ビル・ゲイツの生き方を見ていると、自分がちっぽけな存在に思える一方、「小さなことに悩まず、もっと視野を広くしていこう」という気概が生まれ、力を得た気持ちになります。
ジェフ・ベゾスも、アマゾンをあっさり辞めてしまいました。私だったら「ここまで成長させたのだから、もっと自分で経営したい」と考えてしまいそうですが、彼は宇宙開発に向かい、宇宙旅行を成功させています。
シリコンバレーにいると彼らの活動をより身近に感じられ、「小さい領域だけで活動するのは、人生がもったいないな」という気持ちにさせられます。
振り返ると、私はサンリオでハローキティの海外展開というテーマに集中していたわけですが、もしあのままそれだけに人生をかけていたらビル・ゲイツやジェフ・ベゾス、イーロン・マスク、ジャック・ドーシーのようなダイナミックな人生のシフトに目が向くことはなかったかもしれないとも思います。
シリコンバレーで視野が開かれたことによって、私は今、一つの会社に縛られることなく多くの会社に関わる道を選び、そのダイナミズムを楽しんでいます。
「一つの仕事にこだわることは、もったいないかもしれない」ということを、みなさんにもぜひ一度考えてみていただければと思います。
スタンフォードのAI研究者が「災害の被害予測」で起業した理由
③信念を貫け
みなさんは、何のために今の仕事をしているのでしょうか?
「もちろん生活費を稼ぐためだ」という人も多いかもしれません。
それは現実として必要なことではあるのですが、たとえばこれから転職を考えるなら、「自分はどういうことに信念を持って働いているのか」をきちんと考え、その信念を貫くことを大切にしてほしいと思います。それは、信念に基づいた仕事には強靭さがあるからです。

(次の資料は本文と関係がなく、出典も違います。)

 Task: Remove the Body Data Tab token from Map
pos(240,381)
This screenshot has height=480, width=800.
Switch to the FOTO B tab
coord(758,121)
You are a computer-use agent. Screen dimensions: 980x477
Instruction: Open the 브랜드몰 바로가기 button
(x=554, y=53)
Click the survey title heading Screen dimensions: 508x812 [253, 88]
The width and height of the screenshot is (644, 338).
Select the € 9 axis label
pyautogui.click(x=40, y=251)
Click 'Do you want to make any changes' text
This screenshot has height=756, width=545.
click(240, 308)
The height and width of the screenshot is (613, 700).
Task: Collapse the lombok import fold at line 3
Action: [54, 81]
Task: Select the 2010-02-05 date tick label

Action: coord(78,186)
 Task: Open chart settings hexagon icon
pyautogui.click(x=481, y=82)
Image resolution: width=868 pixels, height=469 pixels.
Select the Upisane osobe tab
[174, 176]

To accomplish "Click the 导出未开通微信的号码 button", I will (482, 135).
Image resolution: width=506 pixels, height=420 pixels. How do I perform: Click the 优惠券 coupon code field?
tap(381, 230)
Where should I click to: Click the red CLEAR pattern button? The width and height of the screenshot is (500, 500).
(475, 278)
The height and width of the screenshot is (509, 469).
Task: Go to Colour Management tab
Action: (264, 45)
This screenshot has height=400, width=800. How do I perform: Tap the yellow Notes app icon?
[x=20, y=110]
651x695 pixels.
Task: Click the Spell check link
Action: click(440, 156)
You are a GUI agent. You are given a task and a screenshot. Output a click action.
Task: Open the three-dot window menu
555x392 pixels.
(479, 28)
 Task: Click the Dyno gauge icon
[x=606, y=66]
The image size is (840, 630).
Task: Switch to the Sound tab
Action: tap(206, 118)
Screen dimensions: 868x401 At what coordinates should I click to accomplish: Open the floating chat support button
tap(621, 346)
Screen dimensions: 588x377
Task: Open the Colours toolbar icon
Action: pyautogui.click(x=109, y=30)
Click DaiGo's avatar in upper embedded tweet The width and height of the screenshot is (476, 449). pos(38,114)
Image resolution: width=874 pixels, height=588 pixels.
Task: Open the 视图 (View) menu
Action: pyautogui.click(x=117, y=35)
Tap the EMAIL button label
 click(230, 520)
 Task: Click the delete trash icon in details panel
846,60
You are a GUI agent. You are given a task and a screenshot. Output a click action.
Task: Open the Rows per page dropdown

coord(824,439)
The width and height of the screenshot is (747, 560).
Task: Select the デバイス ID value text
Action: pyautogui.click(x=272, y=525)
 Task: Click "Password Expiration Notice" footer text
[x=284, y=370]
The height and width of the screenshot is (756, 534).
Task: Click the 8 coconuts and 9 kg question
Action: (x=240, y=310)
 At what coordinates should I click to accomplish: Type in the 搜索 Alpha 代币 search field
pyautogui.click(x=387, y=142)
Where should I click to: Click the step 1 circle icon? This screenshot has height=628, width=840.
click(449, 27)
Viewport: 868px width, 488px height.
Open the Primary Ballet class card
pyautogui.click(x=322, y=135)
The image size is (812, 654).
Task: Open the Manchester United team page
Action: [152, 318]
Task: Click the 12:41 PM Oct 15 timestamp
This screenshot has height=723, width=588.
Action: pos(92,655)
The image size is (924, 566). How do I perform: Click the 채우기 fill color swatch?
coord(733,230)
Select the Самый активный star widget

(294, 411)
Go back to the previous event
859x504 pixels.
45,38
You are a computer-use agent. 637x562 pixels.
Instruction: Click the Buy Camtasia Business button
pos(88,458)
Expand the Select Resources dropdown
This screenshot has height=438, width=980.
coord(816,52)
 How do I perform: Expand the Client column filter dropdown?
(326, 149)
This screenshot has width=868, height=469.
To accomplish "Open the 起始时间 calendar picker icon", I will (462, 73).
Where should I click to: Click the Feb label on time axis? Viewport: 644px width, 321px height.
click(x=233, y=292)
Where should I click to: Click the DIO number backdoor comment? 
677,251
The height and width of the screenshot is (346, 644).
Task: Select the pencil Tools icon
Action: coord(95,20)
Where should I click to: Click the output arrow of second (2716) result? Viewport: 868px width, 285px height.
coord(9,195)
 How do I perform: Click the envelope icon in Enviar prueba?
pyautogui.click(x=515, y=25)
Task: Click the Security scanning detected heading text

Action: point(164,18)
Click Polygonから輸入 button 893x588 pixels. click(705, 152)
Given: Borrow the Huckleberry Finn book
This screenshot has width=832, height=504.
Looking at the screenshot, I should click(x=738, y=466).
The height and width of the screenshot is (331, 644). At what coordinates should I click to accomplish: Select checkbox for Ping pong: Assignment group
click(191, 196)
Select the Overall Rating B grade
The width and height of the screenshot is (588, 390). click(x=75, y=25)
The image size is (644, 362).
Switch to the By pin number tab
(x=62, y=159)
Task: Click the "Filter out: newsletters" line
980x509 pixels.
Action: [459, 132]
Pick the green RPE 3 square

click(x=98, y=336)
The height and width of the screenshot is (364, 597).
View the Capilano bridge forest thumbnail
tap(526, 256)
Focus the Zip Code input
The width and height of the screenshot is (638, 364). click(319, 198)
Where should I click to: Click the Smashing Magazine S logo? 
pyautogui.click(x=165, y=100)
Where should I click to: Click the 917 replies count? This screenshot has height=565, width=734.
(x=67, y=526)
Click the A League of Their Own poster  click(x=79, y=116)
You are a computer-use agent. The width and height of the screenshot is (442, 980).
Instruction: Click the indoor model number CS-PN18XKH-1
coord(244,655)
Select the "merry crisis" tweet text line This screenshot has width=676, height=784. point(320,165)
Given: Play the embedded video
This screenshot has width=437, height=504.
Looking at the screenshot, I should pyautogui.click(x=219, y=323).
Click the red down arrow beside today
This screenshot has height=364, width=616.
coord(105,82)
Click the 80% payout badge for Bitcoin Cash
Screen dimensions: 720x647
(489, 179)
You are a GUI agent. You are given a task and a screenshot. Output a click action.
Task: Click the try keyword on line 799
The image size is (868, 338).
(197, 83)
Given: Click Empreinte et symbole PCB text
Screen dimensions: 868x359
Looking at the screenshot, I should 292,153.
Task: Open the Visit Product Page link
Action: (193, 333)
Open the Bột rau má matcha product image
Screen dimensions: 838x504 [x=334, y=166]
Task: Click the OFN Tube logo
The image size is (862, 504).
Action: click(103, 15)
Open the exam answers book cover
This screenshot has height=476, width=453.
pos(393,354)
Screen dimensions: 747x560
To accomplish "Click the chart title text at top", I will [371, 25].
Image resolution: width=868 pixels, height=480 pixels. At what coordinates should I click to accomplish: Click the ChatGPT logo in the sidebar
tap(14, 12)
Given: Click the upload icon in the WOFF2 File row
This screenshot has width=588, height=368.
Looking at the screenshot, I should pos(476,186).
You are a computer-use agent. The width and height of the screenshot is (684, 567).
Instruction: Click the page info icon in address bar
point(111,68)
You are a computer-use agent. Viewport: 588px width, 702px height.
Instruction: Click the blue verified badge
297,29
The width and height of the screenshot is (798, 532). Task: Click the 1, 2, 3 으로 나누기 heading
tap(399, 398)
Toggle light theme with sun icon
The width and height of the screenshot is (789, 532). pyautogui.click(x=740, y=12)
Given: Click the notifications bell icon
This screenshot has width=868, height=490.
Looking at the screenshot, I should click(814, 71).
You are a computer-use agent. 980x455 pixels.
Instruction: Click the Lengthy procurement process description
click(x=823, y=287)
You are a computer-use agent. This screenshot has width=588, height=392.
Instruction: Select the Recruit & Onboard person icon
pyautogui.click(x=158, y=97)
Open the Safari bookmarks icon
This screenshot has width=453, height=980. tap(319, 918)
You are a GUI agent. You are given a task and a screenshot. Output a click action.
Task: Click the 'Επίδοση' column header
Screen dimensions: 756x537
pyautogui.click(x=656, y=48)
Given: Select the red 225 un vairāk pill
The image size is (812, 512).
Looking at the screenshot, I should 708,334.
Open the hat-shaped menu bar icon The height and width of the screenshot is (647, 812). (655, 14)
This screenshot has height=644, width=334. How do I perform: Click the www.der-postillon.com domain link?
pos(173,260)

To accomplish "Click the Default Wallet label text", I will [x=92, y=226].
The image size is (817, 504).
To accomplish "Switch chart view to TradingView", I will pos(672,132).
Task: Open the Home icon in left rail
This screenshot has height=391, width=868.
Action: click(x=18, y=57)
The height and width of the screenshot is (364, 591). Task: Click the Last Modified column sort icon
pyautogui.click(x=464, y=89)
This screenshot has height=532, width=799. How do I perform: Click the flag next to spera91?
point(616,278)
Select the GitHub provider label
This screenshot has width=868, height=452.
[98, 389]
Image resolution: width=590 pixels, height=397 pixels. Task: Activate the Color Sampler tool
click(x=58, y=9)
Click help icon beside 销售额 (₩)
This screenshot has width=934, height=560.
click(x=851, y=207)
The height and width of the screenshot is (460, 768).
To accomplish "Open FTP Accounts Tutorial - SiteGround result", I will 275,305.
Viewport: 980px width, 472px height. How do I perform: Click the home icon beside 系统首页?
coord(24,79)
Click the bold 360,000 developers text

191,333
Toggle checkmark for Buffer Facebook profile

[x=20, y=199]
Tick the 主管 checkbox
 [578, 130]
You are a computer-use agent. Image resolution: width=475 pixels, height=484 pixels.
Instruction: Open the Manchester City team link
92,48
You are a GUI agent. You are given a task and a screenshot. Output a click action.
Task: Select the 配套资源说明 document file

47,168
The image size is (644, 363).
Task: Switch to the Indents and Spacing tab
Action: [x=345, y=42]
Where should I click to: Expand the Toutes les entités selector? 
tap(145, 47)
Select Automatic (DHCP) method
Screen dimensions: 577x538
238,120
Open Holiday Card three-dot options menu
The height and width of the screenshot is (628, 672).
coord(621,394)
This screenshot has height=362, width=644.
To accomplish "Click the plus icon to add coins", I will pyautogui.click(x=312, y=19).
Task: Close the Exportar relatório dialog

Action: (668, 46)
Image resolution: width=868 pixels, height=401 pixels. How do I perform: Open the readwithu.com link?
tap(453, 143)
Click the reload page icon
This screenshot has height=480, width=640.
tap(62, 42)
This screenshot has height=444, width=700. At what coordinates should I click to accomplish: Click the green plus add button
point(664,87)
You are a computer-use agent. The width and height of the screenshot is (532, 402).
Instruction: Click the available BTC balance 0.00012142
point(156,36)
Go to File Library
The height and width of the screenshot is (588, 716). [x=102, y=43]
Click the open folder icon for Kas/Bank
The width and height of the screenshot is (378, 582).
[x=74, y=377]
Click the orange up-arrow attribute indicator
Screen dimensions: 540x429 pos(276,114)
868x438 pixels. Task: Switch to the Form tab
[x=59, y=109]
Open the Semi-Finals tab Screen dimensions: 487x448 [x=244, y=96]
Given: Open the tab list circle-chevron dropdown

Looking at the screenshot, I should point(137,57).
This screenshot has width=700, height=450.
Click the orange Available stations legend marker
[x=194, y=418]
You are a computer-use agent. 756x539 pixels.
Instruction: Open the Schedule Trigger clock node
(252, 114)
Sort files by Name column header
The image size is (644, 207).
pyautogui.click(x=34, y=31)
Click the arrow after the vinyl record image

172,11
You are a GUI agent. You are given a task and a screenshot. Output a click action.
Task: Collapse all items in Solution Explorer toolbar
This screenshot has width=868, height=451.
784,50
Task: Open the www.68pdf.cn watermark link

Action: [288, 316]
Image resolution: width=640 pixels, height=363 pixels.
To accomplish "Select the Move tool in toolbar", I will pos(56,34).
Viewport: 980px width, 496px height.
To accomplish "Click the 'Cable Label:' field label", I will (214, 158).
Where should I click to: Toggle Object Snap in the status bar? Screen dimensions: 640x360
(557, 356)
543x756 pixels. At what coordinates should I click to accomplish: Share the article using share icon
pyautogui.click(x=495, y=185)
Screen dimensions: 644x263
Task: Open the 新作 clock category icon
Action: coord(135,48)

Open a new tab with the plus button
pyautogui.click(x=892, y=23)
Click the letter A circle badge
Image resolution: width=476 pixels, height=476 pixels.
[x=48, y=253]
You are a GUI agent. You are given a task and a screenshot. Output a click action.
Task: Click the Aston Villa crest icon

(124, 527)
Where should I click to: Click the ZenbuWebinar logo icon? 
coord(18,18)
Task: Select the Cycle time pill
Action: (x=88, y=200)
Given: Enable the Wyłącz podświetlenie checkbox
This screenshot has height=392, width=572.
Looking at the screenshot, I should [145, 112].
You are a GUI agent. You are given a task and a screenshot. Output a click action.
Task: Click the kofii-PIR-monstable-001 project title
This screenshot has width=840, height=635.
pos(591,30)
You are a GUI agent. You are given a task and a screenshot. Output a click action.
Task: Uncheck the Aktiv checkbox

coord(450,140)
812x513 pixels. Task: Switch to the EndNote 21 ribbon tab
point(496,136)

かつてスタンフォード大学でAI研究をしていたアマッド・ワニは、インドの自宅に帰省したときに大洪水に見舞われ、崩壊した自宅で1週間にわたり生死の境をさまようという体験をしました。
彼はその強烈な体験から、自然災害の壊滅的な被害を軽減することの重要性を認識し、「予測できない惨事」を予測しようと考えました。そしてスタンフォードに戻った彼がAI研究者と一緒に立ち上げたのが、ワン・コンサーンという会社です。
ワン・コンサーンは私も支援しているのですが、私がアマッド・ワニの創業ストーリーを聞いて驚いたのが、その信念の強さです。
スタンフォードのAI研究者ですから、望む会社に高額な給与で入れる立場なのですが、それには見向きもせずに、さほど儲かりそうもない災害の被害予測という課題に取り組もうとしていること、それ自体が驚くべきことだといえるでしょう。
シリコンバレーのスタートアップというと、最先端の華やかなビジネス、新しいサービスを好む先端的なユーザー像などをイメージする人が多いのではないかと思います。シリコンバレーに対して、ガツガツした起業家が集まるところだという印象を持つ人もいるでしょう。
それもシリコンバレーの一面ではありますが、一方でアマッド・ワニのように、「世の中をよくしたい」ということだけを考え続けているような強い信念を持つ起業家もいるのです。
私が彼を支援しているのは、その姿勢に感銘を受けたからであり、もちろん彼の周りには私だけでなく、多くの支援者が集まっています。